At this point, teachers should be deciding what happens next: the in-class intervention. If 3 or 4 students are struggling with something, then they can be retaught while the rest of the class works. If a small number ‘get it’ then perhaps they can work on an additional task while the whole class is retaught. You might have a case where one group of students has struggled with one aspect while another has struggled with something else- set them all off on a task and then teach each half in turn. There are any number of possibilities.

I watched a Maths lesson recently where the teacher put a question on the board and gave students 3 minutes to complete it on whiteboards. Instead of simply waiting for students to hold them up, the teacher walked round and looked at every single student. When it came to holding boards up, struggling students had already been identified, as had those who understood, common misconceptions were gathered, two different methods spotted. A student was asked to share an example of the misconception, which allowed the teacher to explain the correct method again. After this, a group of three were taken to the front for another go while the rest of the class completed more questions. It was a sequence designed and implemented to ensure that all students understood.

Create the culture for it

I actually don’t think the concept or the implementation of in-class interventions like this are difficult. I think the hardest part is creating a school and classroom culture to allow these to take place effectively.

If teachers are going to teach small groups while the rest of the class work, they need to have classrooms designed to facilitate this. These images of classrooms from my school show areas designed specifically for intervention. In the first image, the table in the corner is used and its position ensures that the teacher can scan the rest of the room as she intervenes. The horseshoe shape of the second image is a space that can accommodate several students and is right at the front to allow the teacher to monitor the rest of the class.

Int1Teachers cannot establish the right culture of diagnosis and immediate intervention if  the rest of the class start misbehaving when they intervene. That is why it is crucial that school systems take the hard work of managing behaviour away from teachers. If teachers have to deal with many incidences of poor behaviour, interventions won’t work, and if they are chasing up detentions and making endless calls home then they are not planning. Clear expectations of behaviour, consistently demonstrated by teachers and supported by senior leaders with centralised detentions, means that this small group teaching is much easier to manage. I have written about our consistent approach to behaviour at Dixons Kings Academy here.

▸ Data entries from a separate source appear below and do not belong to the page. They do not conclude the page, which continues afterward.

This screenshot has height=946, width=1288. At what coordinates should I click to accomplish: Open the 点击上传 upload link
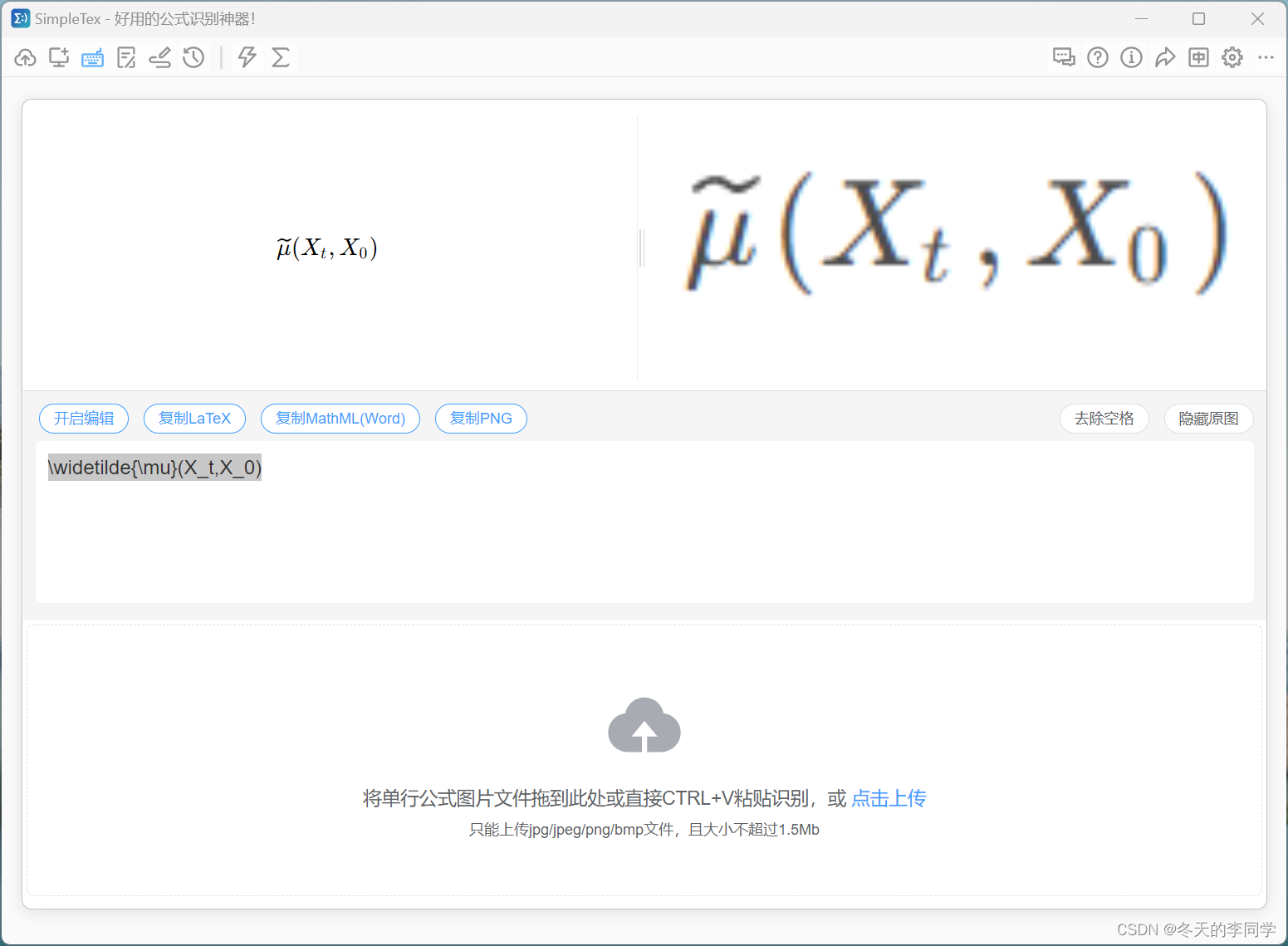click(x=888, y=798)
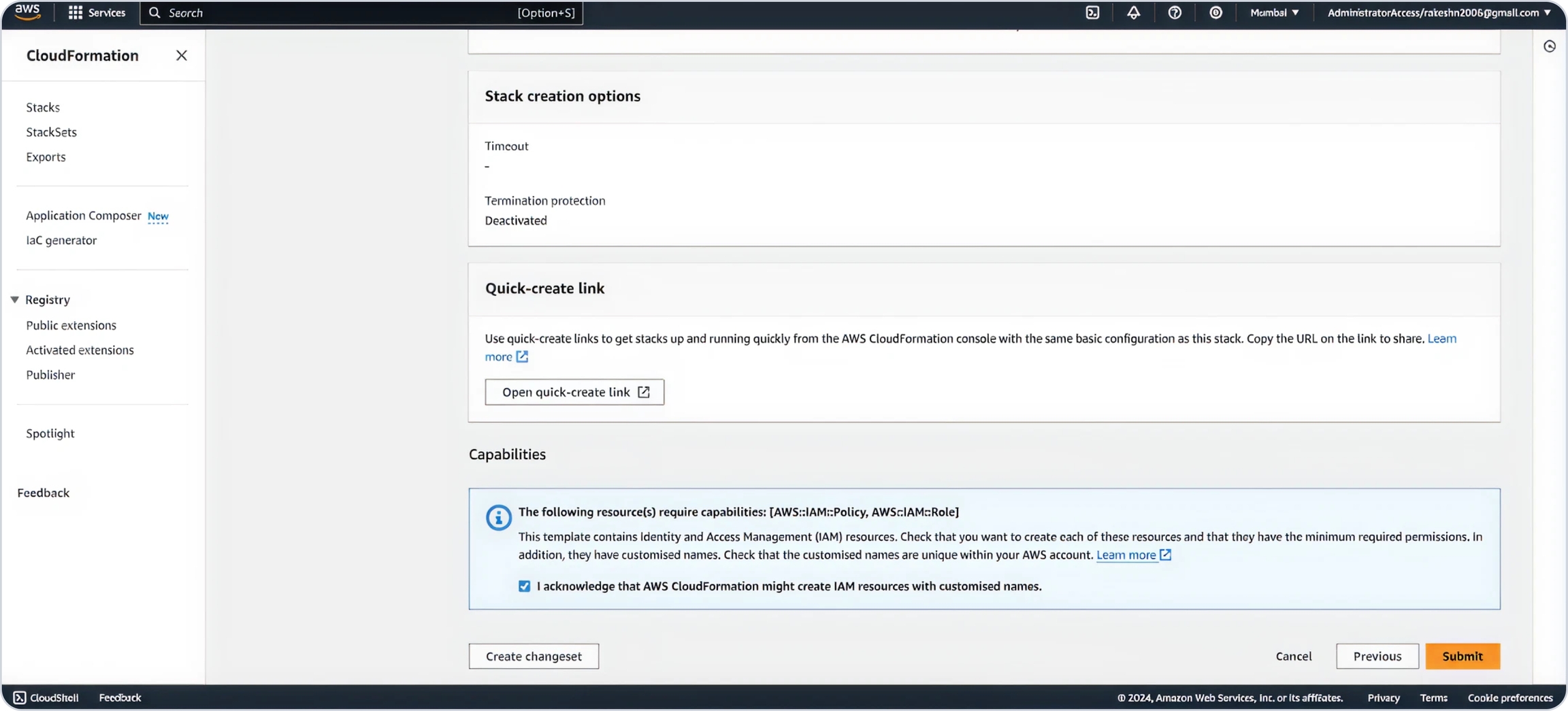Open the Mumbai region dropdown
1568x711 pixels.
(x=1274, y=12)
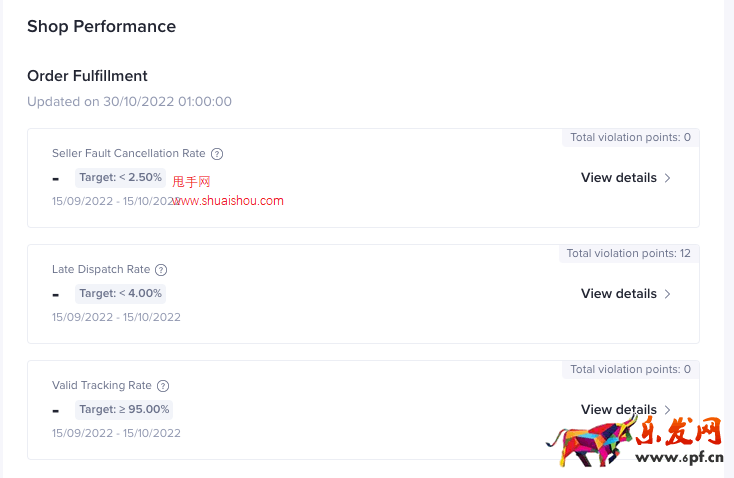Screen dimensions: 734x478
Task: Click the Target < 4.00% badge
Action: [120, 294]
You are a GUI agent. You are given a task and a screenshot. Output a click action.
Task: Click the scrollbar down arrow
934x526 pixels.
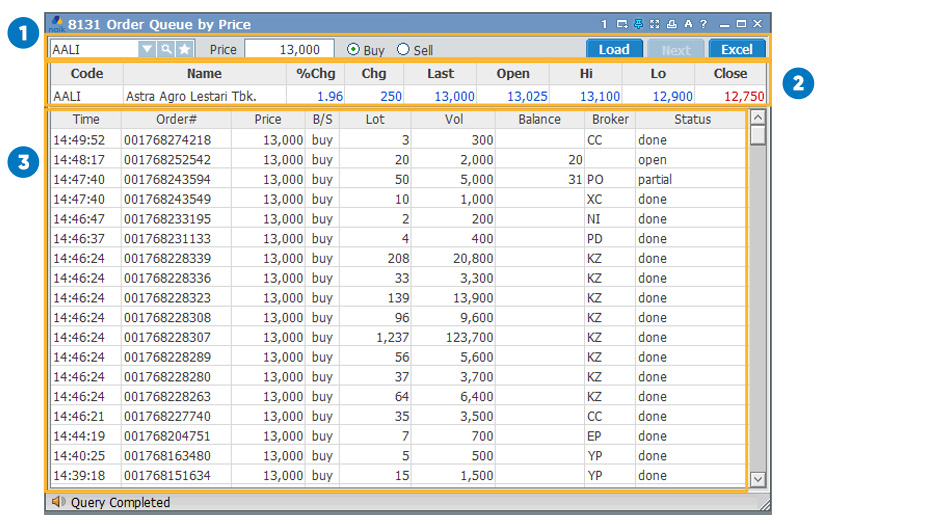[x=757, y=479]
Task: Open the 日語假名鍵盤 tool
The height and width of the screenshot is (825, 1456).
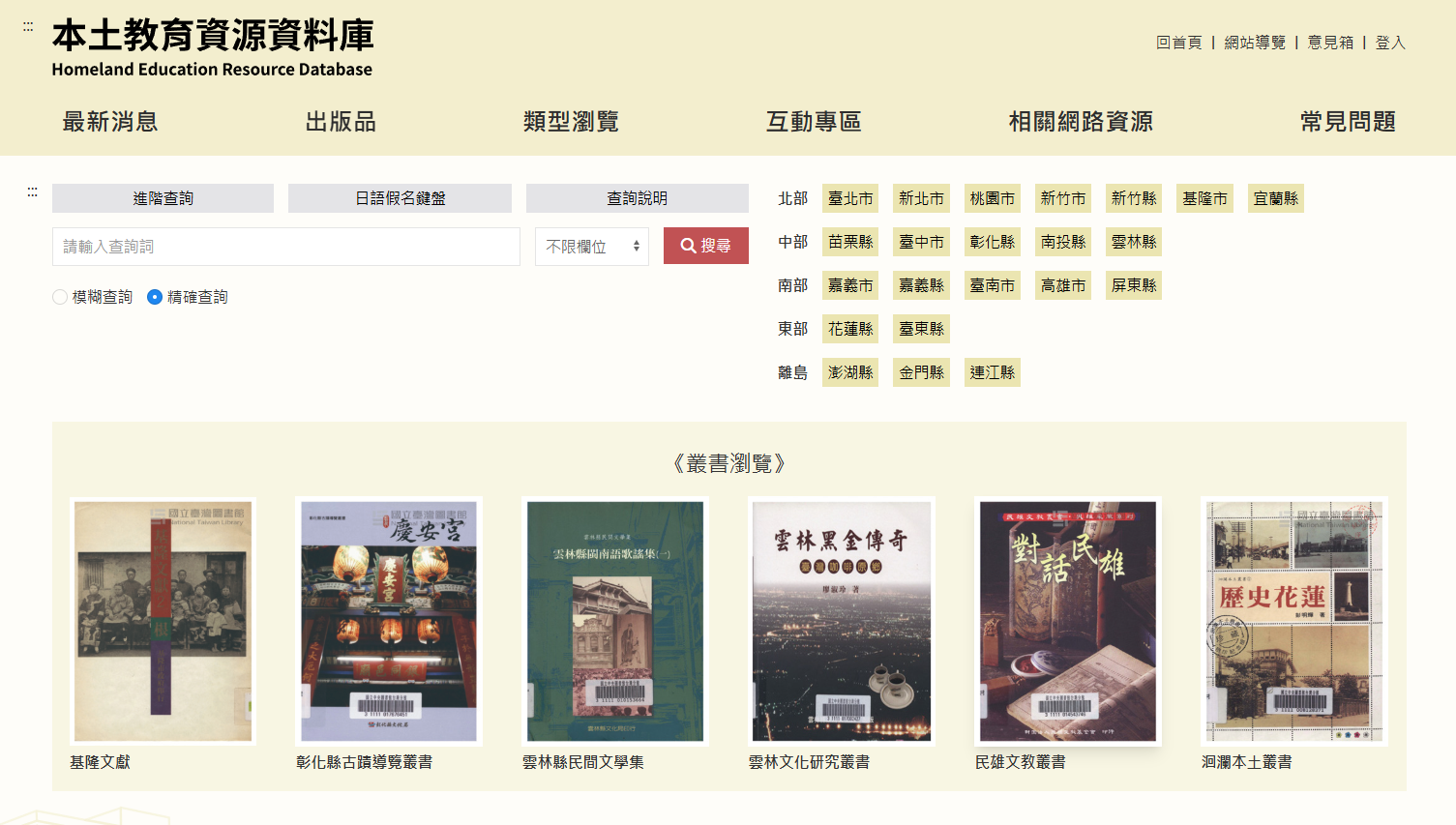Action: [400, 198]
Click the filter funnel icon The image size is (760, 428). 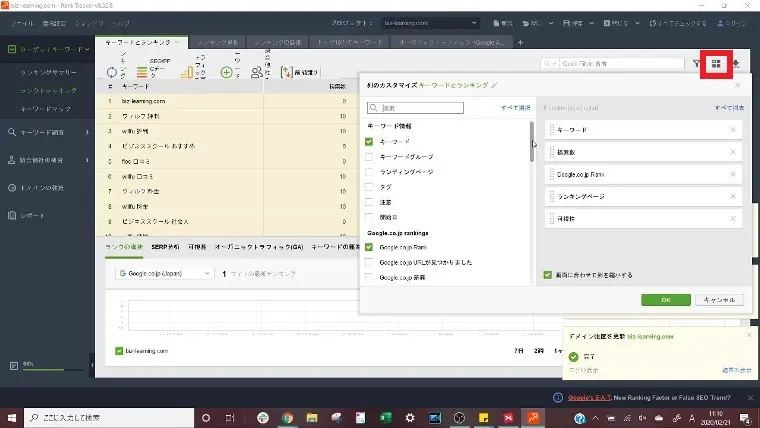(696, 64)
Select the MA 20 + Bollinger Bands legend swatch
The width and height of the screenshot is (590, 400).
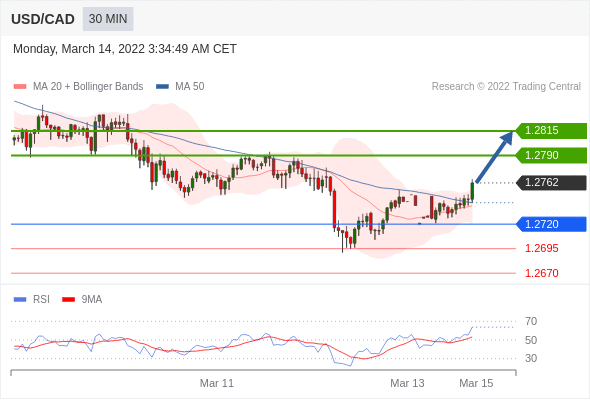pyautogui.click(x=20, y=87)
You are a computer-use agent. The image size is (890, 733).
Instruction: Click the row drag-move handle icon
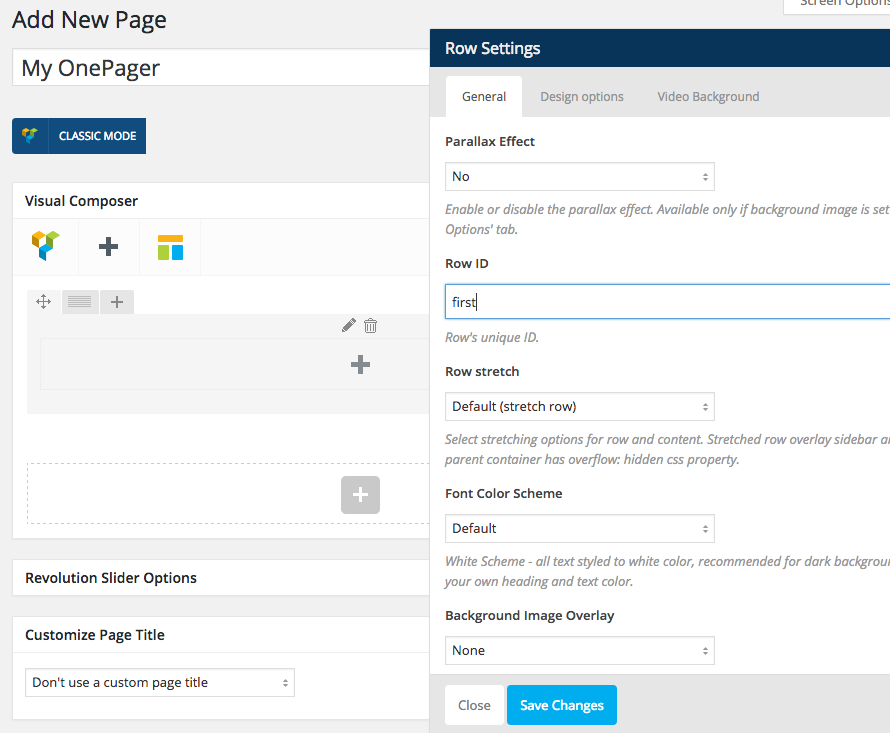44,301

We don’t even get to the intervention stage without useful information, so teachers need to see mini whiteboards as routine and not a nuisance. (How many mini whiteboards sit unloved in stock cupboards?) At DKA, we have whiteboard language and routines designed to make using them hassle-free. Students must carry a whiteboard pen around with them as part of their essential equipment (with a detention on the day if they don’t), once again making it as straightforward as possible to use whiteboards.

I am conscious that an approach which requires planning for different outcomes to a question may in fact lead to excessive planning. While it is true that planning may be made more complex, it doesn’t necessarily require creating resources as intervention can just be teaching. Anyway, any resources created, to use Joe Kirby’s word, are renewable. It’s just feedback- and it will take much less time than marking a set of books. And if you get it right with the initial teaching of concepts then you probably don’t have to waste as much time or energy later coming back and dealing with the problems.